Muniz, who has been acting since he was a kid, broke into racing in 2004 during a celebrity event. Two years later, he made his professional racing debut. He collected one top-five finish and 11 top-ten finishes in the ARCA Menards Series in 2023. After totaling all his points for the year, Muniz finished in fourth place.
“We had a lot of success last year,” Muniz said on Tuesday, explaining why he was ready to go full-force in the new year. “Making the leap up to the truck series is a whole other level. 36 trucks start the race, and all 36 drivers are really, really good.”
He noted, “If I’m going to do this, I want to dedicate myself to it 100 percent. I’m doing everything I can to be prepared for the races and be the best race car driver I can be.”
It wasn’t a “hard decision” for Muniz to turn his focus on racing instead of acting.
“This is something that I’ve been working [toward] for literally 20 years when I did my first race,” Muniz said of racing. “That feeling of crossing the finish line first in that pro-celebrity race, was an incredible, incredible feeling and I’ve been chasing that.”
In addition to acting and now racing, Muniz is a dedicated husband and father.

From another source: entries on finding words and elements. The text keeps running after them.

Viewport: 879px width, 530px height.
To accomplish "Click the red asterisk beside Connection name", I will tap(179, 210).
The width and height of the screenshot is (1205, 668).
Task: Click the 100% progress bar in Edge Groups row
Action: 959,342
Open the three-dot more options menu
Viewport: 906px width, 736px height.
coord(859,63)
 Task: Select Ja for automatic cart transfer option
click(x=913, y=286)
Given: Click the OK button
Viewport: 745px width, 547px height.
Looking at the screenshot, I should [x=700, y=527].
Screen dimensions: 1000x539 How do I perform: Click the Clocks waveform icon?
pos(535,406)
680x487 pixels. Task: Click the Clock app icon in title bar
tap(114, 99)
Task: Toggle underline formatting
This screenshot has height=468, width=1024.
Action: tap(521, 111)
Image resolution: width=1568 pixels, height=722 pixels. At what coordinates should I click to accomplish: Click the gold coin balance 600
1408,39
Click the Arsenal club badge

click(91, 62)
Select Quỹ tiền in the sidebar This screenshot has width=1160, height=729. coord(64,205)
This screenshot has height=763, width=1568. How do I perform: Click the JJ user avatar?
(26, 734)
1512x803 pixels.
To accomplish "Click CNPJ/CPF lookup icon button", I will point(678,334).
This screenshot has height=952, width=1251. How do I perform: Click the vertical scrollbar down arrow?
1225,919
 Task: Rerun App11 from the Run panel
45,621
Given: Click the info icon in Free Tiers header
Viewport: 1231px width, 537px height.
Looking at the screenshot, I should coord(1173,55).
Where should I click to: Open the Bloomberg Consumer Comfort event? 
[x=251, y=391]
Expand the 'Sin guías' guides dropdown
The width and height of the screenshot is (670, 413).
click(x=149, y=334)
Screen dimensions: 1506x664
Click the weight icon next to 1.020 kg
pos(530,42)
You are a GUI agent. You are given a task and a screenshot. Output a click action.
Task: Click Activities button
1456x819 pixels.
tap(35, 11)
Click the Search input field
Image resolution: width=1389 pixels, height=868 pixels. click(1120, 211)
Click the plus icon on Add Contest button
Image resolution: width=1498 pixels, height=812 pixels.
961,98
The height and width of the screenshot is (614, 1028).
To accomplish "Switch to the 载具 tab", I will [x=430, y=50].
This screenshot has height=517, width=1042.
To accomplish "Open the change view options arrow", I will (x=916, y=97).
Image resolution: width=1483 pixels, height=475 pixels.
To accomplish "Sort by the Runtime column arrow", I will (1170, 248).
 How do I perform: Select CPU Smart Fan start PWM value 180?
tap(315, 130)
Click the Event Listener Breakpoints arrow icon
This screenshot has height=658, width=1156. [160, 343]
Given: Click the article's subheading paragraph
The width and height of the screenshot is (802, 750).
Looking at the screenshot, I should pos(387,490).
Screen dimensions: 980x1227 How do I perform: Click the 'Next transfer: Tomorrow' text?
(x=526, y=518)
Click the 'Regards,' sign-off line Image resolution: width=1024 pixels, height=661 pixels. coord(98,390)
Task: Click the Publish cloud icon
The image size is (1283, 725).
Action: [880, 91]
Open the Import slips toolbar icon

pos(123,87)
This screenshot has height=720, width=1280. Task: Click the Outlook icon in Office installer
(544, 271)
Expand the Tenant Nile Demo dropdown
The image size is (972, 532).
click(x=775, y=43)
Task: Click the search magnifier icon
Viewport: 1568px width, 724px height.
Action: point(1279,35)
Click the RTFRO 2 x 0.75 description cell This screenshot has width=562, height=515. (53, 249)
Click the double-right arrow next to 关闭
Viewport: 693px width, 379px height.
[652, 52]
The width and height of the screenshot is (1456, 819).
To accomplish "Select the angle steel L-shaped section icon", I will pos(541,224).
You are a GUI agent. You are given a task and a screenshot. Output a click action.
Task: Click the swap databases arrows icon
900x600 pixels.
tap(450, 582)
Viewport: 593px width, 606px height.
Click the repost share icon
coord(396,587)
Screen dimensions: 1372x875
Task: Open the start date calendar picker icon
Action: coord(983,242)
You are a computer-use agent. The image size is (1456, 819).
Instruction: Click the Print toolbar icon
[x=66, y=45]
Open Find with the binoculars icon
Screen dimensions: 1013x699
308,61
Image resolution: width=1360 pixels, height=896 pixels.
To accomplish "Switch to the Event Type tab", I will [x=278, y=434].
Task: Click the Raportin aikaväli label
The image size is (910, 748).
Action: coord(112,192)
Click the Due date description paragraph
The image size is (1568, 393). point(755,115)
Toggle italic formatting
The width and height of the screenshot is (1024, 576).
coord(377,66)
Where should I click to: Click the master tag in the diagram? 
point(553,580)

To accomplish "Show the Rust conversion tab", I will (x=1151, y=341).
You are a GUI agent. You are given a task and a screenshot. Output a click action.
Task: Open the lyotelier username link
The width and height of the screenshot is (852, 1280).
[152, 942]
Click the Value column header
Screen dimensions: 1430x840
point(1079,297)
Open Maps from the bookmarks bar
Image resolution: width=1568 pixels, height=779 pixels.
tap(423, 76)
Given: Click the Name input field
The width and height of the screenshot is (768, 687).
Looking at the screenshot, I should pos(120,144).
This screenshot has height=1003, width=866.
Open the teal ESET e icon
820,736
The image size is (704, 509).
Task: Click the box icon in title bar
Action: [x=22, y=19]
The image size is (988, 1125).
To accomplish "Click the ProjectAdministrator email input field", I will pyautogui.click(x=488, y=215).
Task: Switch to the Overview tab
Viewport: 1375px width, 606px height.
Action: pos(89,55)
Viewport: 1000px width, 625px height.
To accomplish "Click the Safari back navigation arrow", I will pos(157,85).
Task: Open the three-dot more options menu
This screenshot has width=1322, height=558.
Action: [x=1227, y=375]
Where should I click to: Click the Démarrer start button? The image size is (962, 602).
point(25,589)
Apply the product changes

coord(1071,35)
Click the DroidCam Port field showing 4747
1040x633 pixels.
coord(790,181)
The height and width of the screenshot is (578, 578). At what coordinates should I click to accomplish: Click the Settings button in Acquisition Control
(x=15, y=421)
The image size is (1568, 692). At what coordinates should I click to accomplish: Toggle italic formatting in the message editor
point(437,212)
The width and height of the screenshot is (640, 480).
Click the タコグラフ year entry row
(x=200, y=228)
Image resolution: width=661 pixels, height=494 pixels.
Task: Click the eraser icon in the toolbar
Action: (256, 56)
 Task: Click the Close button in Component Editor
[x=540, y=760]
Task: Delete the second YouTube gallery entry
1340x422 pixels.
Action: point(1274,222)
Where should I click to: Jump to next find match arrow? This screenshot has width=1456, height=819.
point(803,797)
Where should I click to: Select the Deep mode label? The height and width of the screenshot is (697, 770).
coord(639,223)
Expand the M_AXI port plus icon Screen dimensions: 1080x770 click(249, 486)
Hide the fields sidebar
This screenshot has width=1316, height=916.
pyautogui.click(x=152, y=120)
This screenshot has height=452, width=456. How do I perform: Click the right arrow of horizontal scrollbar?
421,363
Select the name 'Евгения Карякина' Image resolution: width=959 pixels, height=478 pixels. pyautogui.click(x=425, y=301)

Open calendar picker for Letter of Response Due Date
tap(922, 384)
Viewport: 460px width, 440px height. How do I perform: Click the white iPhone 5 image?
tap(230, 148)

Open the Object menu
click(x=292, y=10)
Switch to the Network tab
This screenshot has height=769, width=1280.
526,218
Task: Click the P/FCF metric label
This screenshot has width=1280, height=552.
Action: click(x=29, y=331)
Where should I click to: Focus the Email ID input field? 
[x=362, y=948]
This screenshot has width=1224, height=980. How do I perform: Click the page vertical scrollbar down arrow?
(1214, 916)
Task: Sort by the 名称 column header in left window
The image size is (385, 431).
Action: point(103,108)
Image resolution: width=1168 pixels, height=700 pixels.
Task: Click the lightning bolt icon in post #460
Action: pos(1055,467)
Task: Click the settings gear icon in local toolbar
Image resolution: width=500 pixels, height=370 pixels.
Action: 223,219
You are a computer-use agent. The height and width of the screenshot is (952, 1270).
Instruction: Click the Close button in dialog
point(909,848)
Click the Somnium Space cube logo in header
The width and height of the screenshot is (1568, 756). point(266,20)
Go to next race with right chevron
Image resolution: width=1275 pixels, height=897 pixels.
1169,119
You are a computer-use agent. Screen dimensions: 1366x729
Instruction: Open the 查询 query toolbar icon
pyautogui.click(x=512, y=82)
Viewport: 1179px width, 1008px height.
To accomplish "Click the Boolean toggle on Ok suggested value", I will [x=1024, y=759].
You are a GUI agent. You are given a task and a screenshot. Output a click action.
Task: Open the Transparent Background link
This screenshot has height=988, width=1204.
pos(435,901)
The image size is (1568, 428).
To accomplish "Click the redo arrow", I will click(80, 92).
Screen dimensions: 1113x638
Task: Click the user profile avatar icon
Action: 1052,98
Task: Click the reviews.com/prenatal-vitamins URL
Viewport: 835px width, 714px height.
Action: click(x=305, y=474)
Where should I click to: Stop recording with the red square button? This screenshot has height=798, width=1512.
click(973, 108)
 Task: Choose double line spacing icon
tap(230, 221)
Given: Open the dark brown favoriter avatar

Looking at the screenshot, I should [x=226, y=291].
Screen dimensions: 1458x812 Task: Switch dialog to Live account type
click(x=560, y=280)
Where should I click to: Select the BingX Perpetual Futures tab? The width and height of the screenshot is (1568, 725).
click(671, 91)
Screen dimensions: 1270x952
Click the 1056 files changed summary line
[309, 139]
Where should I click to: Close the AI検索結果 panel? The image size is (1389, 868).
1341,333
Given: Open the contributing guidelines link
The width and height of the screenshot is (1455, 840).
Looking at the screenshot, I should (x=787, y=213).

He married Paige Price in October 2019. The couple welcomed their son, Mauz, in March 2021.
Muniz’s role as a father has only added to his desire to race over acting. “A lot of the reason why I went back [to] racing [was] because I wanted him to grow up actually seeing me work hard and strive for a goal and not just be like, ‘Oh, I used to be this actor,’” he exclusively told Us Weekly earlier this month.
“I wanted him to actually see me doing something,” Muniz said, adding that he hopes Mauz will also enjoy watching him on TV eventually. “I hope he’s not embarrassed by the things that I did in my past. I hope he thinks it’s cool, but we’ll see.”